SUPPLIED INFORMATION below:

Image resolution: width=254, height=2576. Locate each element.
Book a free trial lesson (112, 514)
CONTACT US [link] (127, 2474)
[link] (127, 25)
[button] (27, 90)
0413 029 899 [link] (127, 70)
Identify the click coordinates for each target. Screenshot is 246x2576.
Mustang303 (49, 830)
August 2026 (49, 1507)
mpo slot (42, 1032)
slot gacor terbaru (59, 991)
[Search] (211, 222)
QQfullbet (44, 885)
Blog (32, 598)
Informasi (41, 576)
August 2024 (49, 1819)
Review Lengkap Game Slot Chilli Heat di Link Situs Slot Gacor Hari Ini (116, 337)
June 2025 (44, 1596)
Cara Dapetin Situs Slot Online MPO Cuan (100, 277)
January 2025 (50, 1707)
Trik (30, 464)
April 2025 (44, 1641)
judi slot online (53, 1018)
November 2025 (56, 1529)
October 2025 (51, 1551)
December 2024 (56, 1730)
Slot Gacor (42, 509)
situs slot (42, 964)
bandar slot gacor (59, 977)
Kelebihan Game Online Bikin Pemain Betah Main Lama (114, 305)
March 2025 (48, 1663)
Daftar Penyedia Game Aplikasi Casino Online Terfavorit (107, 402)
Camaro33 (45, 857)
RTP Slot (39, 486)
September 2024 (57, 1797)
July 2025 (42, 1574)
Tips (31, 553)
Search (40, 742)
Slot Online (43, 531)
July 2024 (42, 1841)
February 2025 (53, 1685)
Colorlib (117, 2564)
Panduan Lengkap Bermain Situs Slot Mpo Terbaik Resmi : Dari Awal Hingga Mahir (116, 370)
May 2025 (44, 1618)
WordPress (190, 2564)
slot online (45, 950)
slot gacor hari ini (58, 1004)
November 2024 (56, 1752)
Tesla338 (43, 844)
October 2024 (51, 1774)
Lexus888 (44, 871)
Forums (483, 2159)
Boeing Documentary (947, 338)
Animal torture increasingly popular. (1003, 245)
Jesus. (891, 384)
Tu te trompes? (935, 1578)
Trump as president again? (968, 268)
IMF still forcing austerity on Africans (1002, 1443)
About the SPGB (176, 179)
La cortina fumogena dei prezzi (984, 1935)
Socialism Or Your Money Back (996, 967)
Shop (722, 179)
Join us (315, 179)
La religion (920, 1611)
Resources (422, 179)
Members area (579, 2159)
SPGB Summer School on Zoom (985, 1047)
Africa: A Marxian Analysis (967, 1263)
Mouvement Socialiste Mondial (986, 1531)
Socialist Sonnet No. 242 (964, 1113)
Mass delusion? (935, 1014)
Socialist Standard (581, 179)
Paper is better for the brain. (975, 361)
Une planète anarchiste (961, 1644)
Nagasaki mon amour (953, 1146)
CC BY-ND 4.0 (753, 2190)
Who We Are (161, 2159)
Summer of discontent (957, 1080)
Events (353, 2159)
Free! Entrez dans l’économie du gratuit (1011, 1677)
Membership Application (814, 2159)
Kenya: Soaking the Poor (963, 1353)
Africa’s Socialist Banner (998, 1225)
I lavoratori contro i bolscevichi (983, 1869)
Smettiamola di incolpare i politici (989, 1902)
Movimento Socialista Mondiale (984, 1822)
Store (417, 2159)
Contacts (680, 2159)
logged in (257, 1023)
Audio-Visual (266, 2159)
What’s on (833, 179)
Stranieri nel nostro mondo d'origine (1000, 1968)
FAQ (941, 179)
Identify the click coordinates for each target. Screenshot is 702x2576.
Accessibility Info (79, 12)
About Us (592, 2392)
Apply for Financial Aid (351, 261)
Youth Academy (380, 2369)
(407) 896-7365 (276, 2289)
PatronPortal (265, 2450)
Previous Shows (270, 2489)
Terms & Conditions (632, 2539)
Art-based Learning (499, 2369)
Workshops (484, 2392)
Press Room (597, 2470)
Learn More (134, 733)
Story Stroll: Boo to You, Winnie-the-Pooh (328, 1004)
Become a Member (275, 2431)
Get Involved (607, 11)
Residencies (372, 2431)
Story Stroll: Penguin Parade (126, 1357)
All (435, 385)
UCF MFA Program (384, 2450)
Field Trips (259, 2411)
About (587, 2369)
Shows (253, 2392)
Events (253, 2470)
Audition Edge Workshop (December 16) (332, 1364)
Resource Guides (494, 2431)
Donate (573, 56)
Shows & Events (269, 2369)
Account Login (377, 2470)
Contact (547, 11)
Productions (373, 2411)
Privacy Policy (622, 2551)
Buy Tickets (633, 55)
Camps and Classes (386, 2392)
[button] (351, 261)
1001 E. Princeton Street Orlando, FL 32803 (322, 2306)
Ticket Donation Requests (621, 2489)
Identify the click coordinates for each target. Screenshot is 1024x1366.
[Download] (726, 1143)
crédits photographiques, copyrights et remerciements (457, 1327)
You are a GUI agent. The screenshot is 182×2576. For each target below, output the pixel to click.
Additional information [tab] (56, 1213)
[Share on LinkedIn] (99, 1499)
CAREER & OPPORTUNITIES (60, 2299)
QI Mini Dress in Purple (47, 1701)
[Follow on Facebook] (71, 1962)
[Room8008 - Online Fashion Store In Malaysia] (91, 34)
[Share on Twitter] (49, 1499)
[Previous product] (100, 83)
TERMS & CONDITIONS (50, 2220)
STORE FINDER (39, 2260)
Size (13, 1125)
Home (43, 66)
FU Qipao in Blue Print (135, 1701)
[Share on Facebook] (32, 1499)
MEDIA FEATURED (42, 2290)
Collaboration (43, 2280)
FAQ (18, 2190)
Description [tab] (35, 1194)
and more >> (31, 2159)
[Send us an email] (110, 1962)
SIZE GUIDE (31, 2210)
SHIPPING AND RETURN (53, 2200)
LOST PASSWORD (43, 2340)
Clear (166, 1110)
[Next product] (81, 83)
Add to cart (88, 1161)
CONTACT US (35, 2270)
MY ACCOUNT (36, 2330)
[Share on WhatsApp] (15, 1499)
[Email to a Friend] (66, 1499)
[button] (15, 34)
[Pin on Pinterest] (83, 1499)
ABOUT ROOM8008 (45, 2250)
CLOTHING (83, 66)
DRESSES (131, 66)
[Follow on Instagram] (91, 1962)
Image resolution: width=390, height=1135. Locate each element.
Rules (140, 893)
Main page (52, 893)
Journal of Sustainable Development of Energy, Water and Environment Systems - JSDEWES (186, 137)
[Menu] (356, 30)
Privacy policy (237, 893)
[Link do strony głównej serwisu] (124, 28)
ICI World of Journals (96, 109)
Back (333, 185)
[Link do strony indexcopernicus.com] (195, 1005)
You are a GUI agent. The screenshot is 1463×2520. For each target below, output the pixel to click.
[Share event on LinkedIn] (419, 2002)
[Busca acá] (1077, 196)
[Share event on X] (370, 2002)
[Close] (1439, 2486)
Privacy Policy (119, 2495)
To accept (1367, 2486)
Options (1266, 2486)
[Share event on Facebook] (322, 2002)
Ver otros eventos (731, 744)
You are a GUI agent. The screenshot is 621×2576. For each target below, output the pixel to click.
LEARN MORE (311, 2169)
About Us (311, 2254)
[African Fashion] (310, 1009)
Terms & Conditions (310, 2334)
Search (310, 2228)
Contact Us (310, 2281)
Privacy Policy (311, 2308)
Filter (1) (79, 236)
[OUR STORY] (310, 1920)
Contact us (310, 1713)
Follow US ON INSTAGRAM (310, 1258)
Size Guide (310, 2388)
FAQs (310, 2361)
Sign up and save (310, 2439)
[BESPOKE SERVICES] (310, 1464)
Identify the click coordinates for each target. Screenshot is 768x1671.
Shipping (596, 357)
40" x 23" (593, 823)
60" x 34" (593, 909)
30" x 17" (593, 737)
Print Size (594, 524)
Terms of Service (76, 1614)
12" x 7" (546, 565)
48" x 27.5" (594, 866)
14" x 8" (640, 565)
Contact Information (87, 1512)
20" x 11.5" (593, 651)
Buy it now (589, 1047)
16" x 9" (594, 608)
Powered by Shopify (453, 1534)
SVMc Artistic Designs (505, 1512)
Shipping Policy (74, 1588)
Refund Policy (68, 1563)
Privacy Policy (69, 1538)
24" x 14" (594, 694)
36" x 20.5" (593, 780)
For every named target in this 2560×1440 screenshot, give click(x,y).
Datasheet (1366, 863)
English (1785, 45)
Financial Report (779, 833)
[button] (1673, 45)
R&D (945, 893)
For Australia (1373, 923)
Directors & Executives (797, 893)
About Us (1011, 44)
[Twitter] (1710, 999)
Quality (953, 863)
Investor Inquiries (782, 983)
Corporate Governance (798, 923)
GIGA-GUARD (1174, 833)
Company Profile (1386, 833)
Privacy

End of SUPPLIED INFORMATION.

(YOUR GOAL) In the records above, how many lines contain the word "Identify"? Say only the number.

(SOLUTION BELOW) 4